There’s just no way to absorb all the content that comes at you through social media. You follow friends, brands and causes you care about and even expect to get most of your news through social sites. That adds up to an almost unstoppable onslaught of information. It’s a fact: there has to be some kind of filtering system to parse out what you actually see. Otherwise, all the information that you subscribe to can quickly become white noise.
Out of Your Reach
If you’ve been noticing your Facebook Reach numbers take a dip since last year, you’ve already felt the effects of what filtering can do to your presence on social media. Remember the old days when all the content your Facebook friends posted appeared chronologically and in real time on your timeline? That system is long gone and in its place is a new algorithm that takes into account variables like continued engagement (likes, shares, comments) to determine what shows up in your newsfeed.
You may also have noticed that Facebook is prompting you to boost your Total Reach by asking you to promote posts. In part, Facebook is interested in extra revenue from businesses paying to amplify the reach of specific posts. The move is also an attempt to steer newsfeeds away from being overrun by memes and highlight quality content like news articles and blogs that provide more value to readers.
Et tu, Twitter?
Twitter by contrast, remains pretty unfiltered. Tweets from everyone you follow show up in your newsfeed in real time–if you miss them, you miss them, but at least they’re all there. Twitter isn’t immune from the idea of promoted tweets, but the success of what you post isn’t driven by money in the same way that Facebook has proposed on their network.
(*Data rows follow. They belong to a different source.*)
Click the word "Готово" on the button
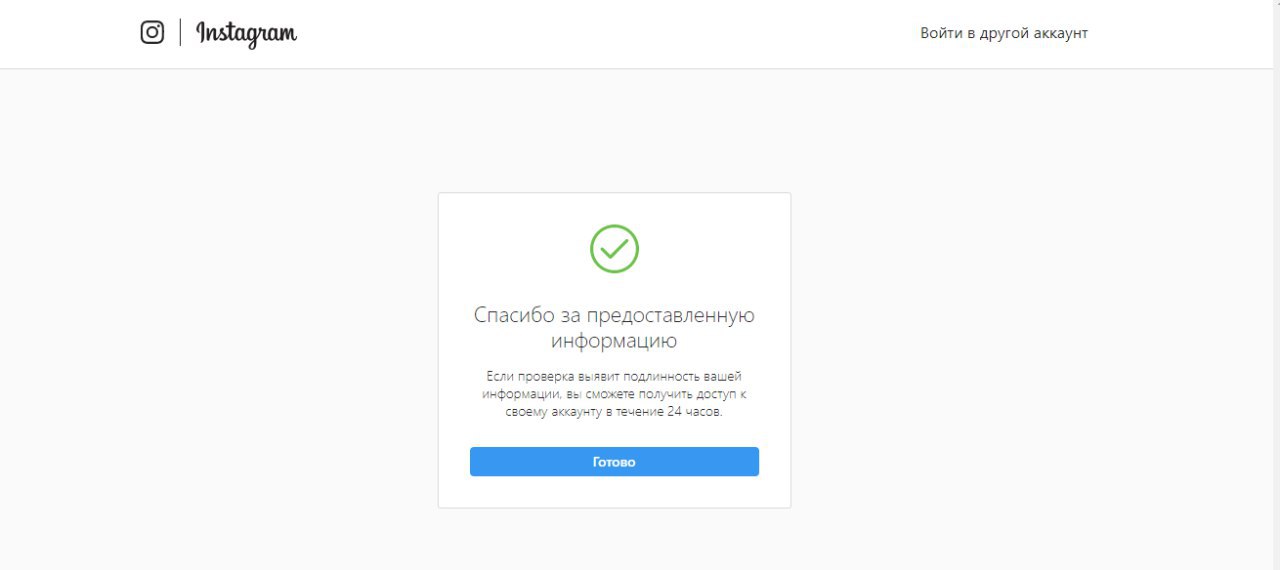click(614, 462)
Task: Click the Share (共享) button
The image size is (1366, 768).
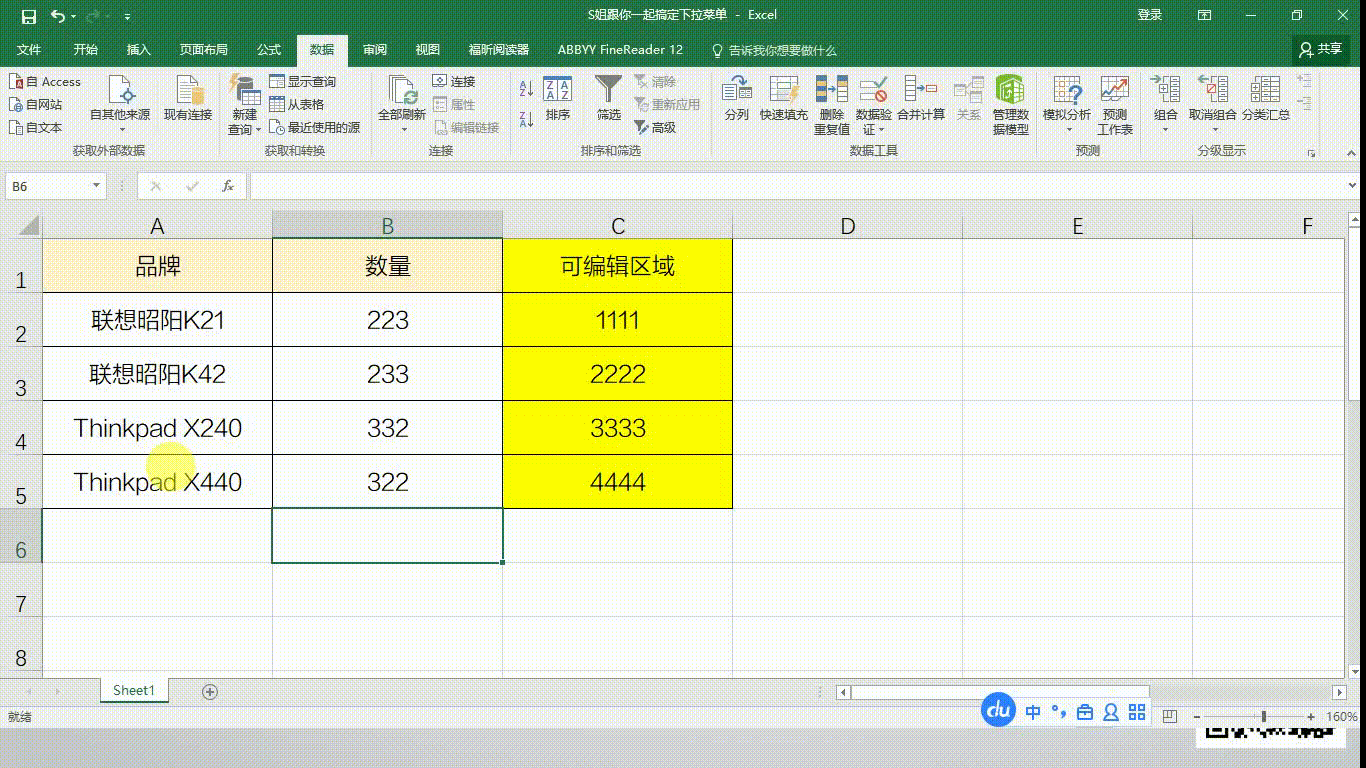Action: click(x=1321, y=49)
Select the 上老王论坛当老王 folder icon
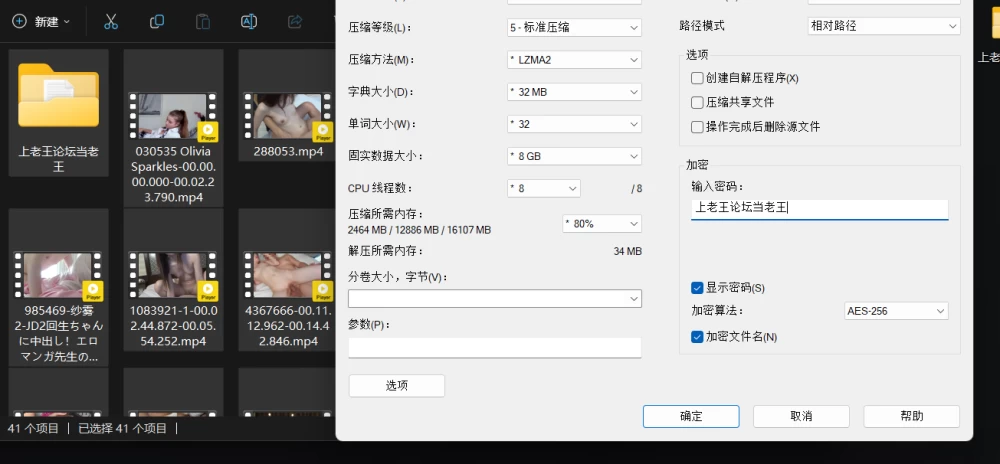The width and height of the screenshot is (1000, 464). (x=58, y=96)
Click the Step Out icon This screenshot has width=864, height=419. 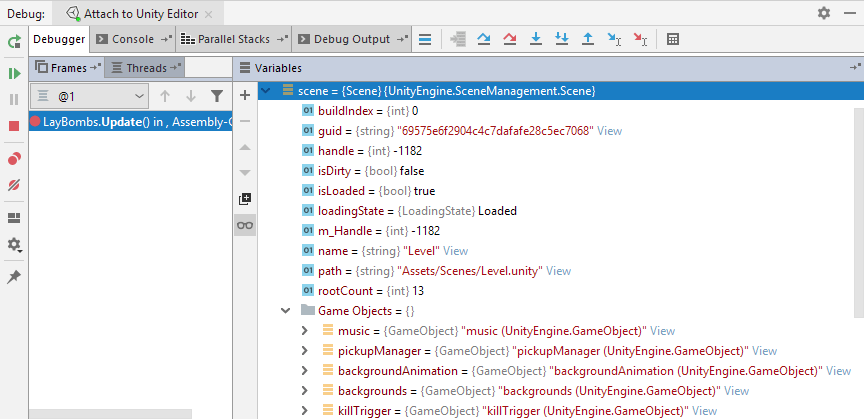tap(588, 39)
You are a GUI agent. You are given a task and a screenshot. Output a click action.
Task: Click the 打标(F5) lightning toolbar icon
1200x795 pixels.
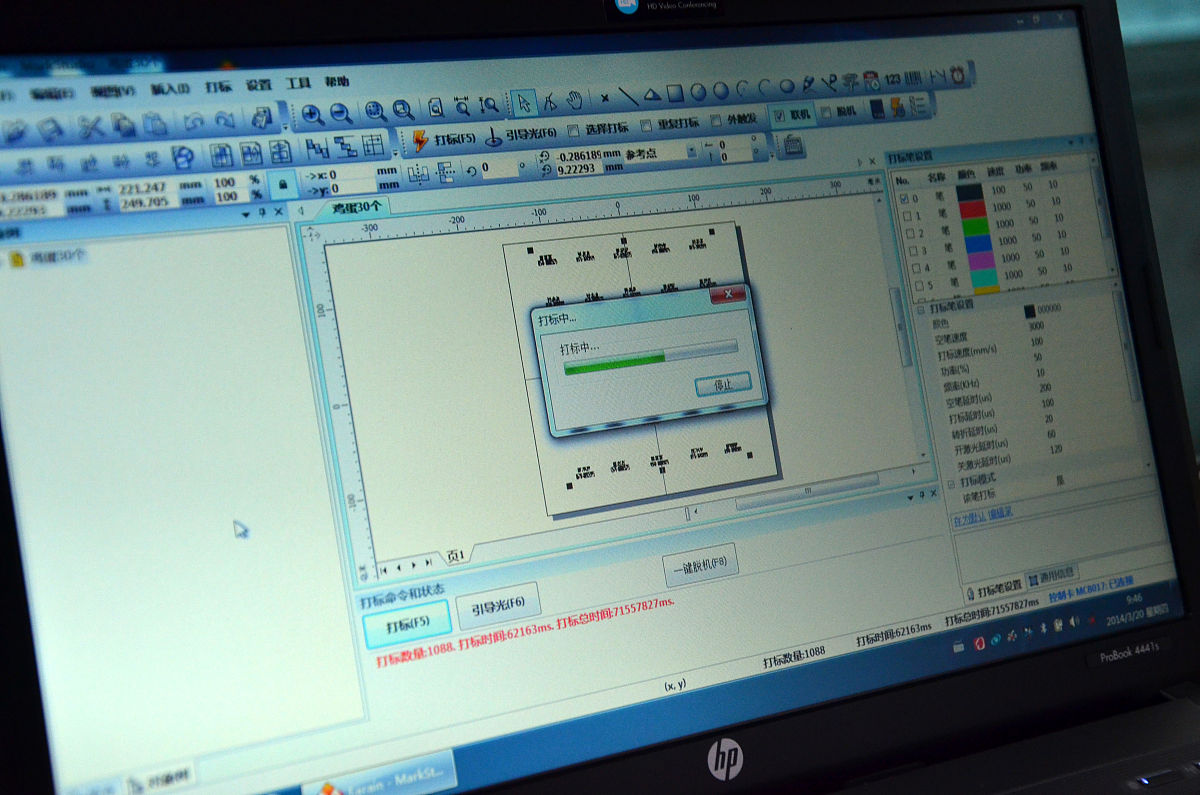(x=420, y=141)
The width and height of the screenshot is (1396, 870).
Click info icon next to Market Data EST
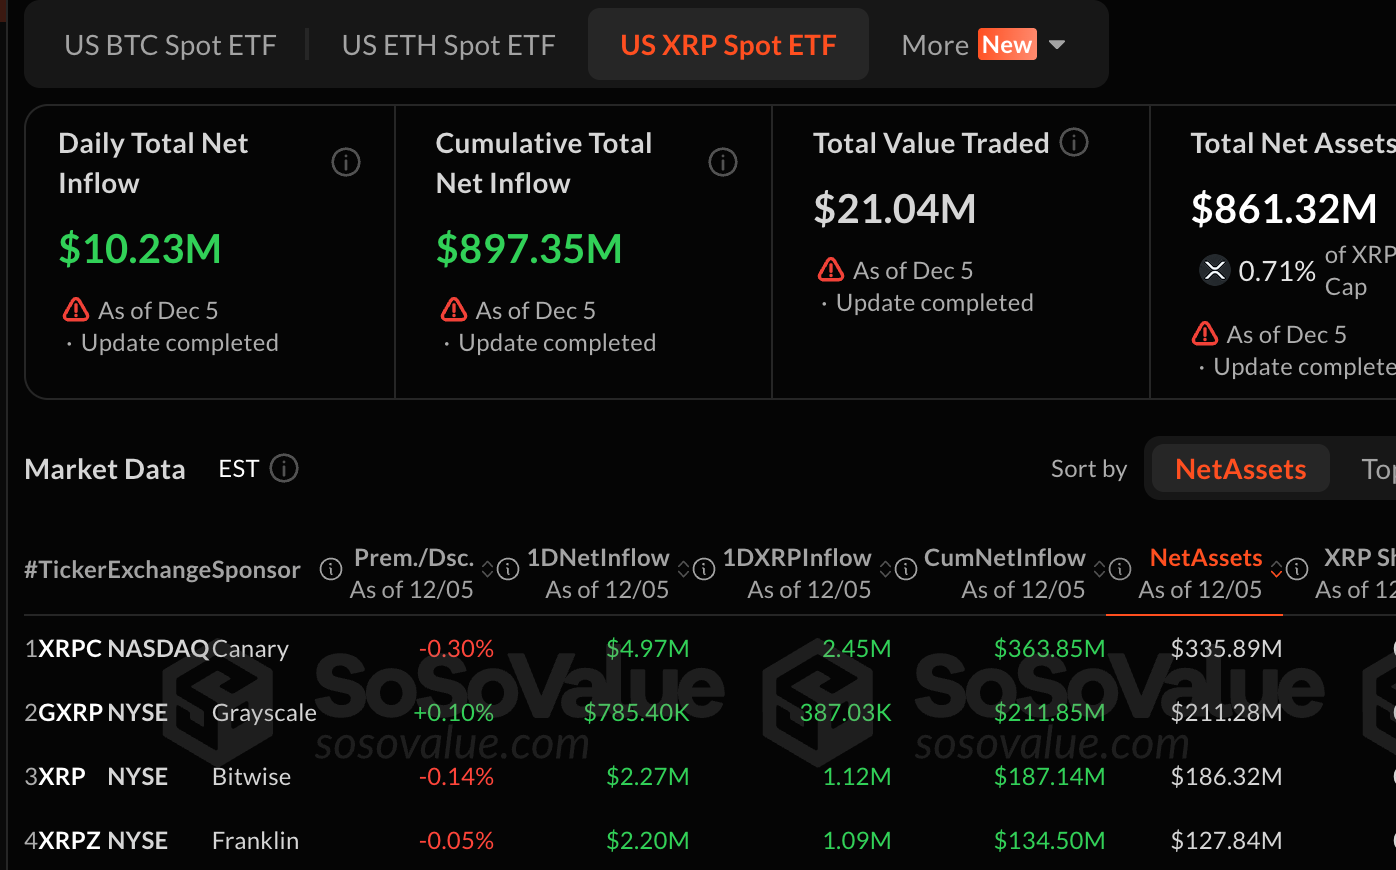pos(284,468)
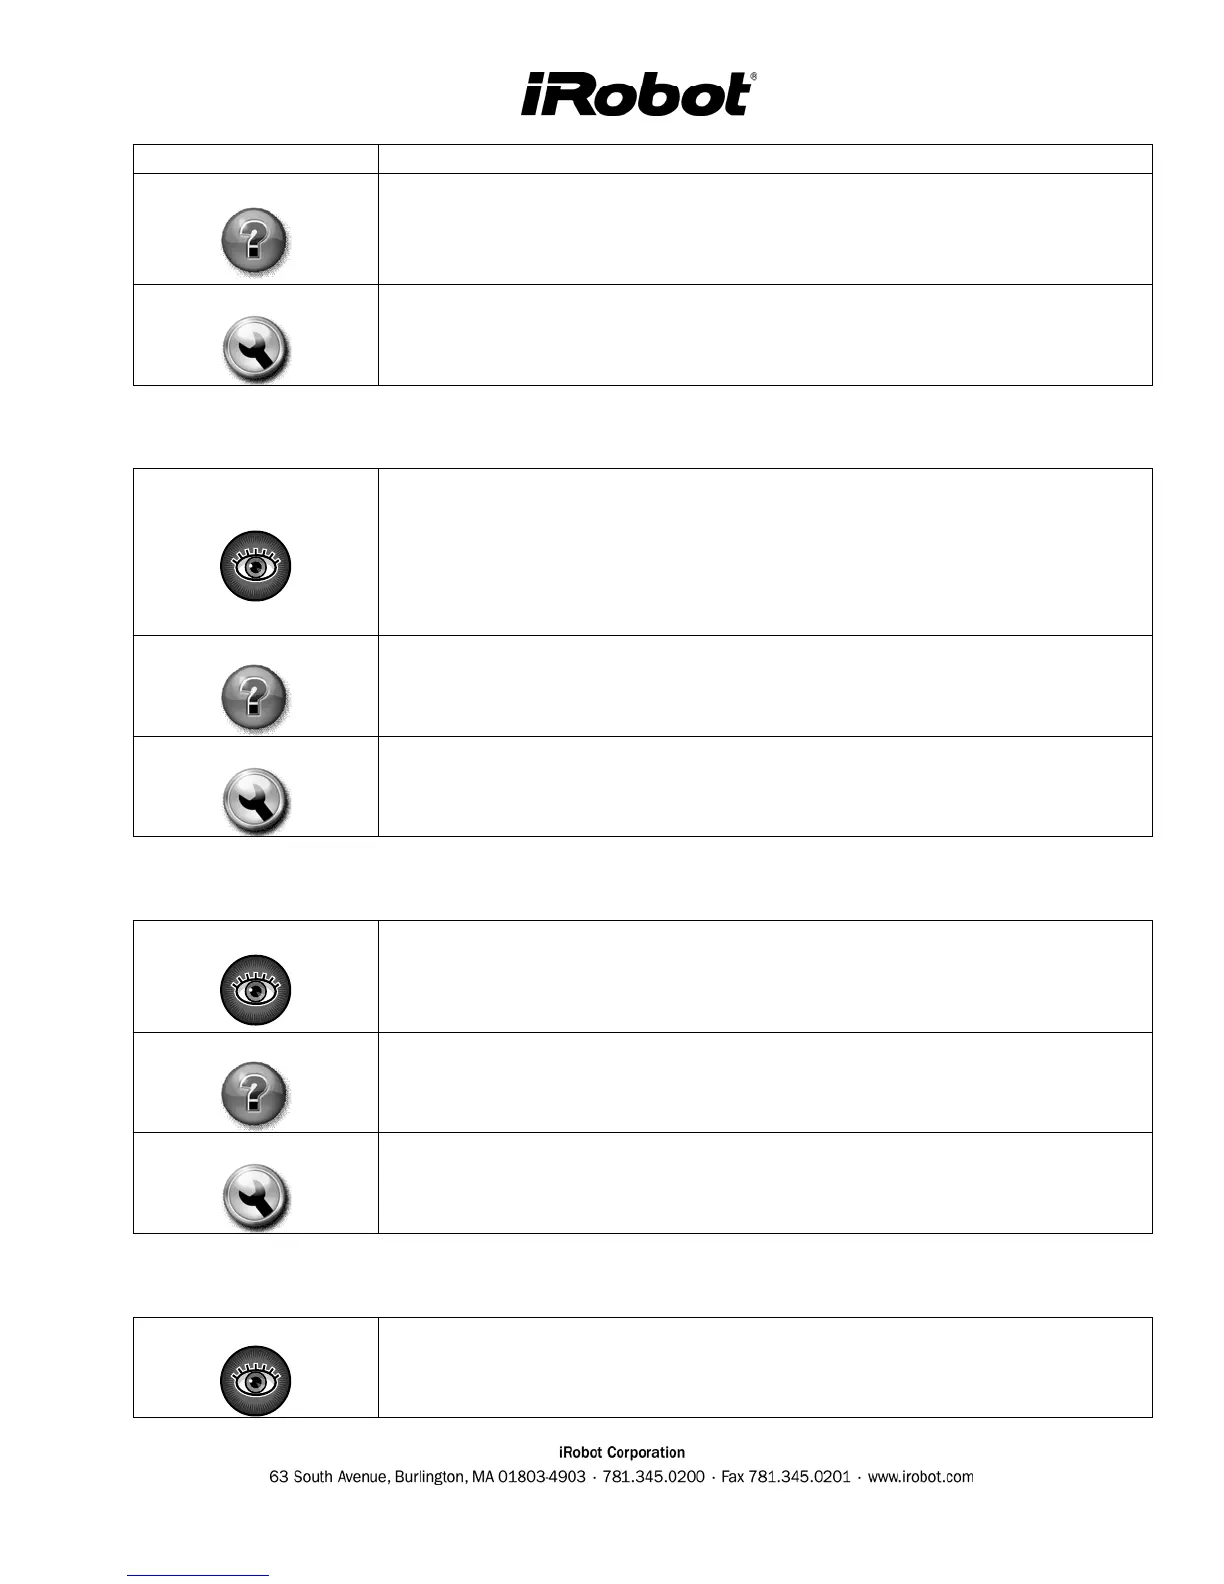1224x1584 pixels.
Task: Select the question mark icon in the third table
Action: tap(255, 1092)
Still, Twitter is experimenting with some ideas around curating, including a “Fave People” feature, which filters out content from selected friends, brands or organizations you follow. The main difference here is that users choose who gets filtered into a separate “Fave People” stream, instead of deferring to a preestablished equation to do the work for them (whether they like it or not).
Some users bristle at the idea of having someone else decide what’s relevant to them because it seems too arbitrary and out of touch with their actual interests. Others might not even notice that a selection process is at work behind the scenes. In the middle of it all are businesses trying to navigate changing rules that affect how they communicate with their audiences.
What do you think about both of these approaches to filtering? Should curating be user-driven? Or should decisions about what constitutes quality content be handed down from the top (as is the case with Facebook) if they minimize some of the white noise on social channels? Share your thoughts below.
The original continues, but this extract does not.